Bauhaus artist László Moholy-Nagy was one of the signatories of the Manifeste Dimensioniste, and he had already discussed many of the ideas it contained in his earlier writings. In his books and teaching he continuously stressed the role of the artist as a ‘maker of connections’. He enthusiastically embraced the new science, the new technologies and the new media of his time. He dreamt of the new possibilities, admired the new scientific imagery, but at the same time saw the increasing specialisation of scientists and technologists as a big danger to society. The specialist loses sight of the whole man, according to Moholy-Nagy, and for that reason technological development is not accompanied by the necessary emotional development, resulting in exploitation and war. This danger can be averted by the artist, by acting like a kind of ‘spiritual antenna’: making new technologies and concepts emotionally accessible by translating them into new experiences. The development of new perceptions is the first step in translating utopia into action.

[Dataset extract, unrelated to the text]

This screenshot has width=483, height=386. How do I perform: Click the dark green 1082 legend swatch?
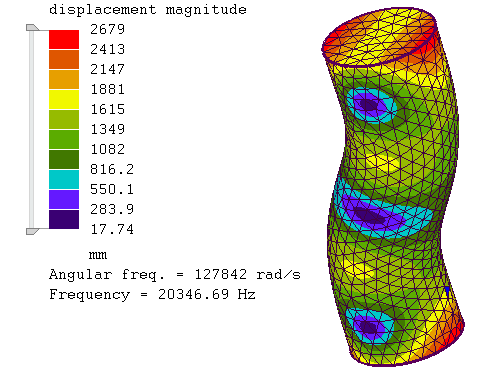[64, 159]
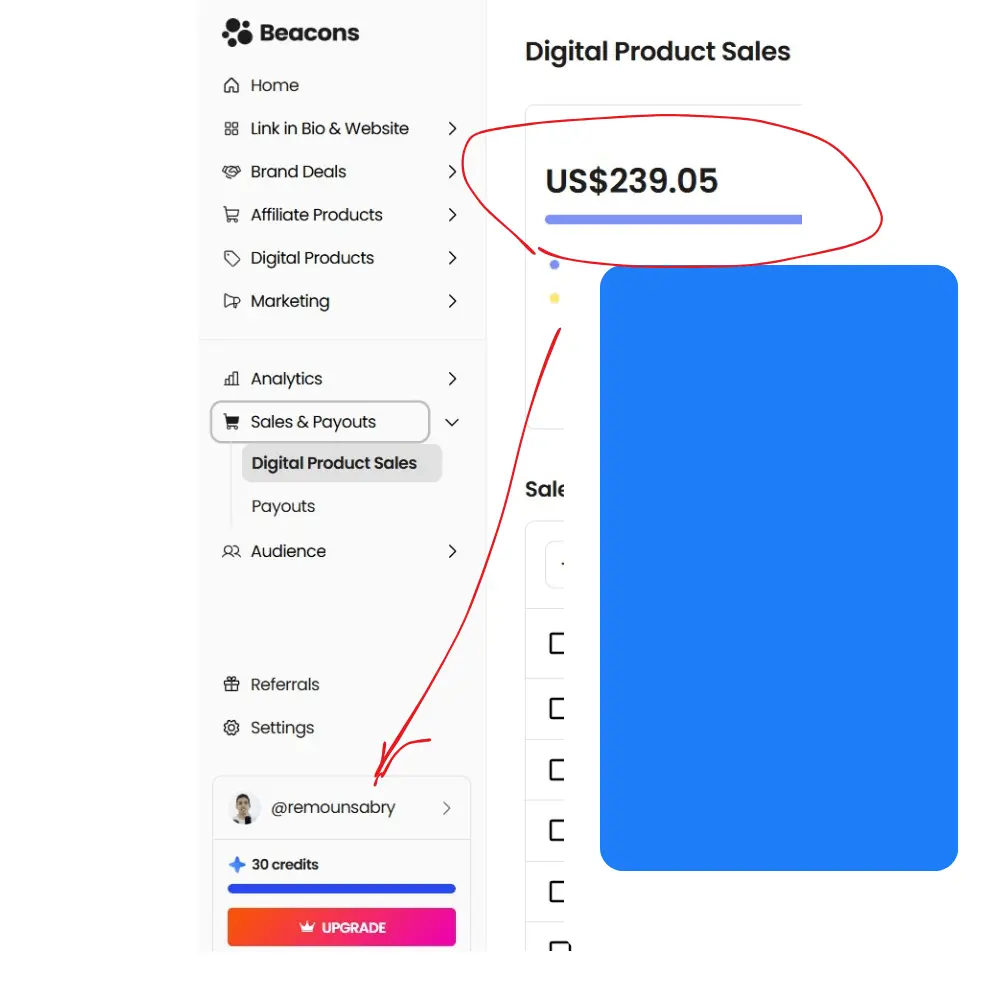Click the Affiliate Products cart icon
Viewport: 1000px width, 1000px height.
pos(232,215)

The new film medium made it possible to have completely new experiences of speed and synchronicity and it made phenomena on nonhuman scales such as the micro- and macroscopical directly accessible to the senses of the audience. The cinema as a kind of psychophysical laboratory situation, in which the spectator is isolated from the outside world and subjected to ‘stimuli’ on the silver screen, was an important influence on visions of sensory fusion. In their search for a truly filmic art, many visual artists saw film as a kind of graphic art in motion, where the dimension of time was added to the already known two dimensions of the canvas or page, greatly enhancing their means of visual expression. Artists were also experimenting with other, more spatial forms of projection in attempt to develop an artform more suitable to the possibilities and demands of a new era. It is this vision of film as a medium to discover and uncover things that are not yet seen which comes closest to the use of film in scientific experiments. It is here that the romantic image of the scientist and the romantic image of the avant-garde artist overlap most: both try to visualize things not yet known, in a way which is the most direct and efficient, without too much regard for the images which already exist.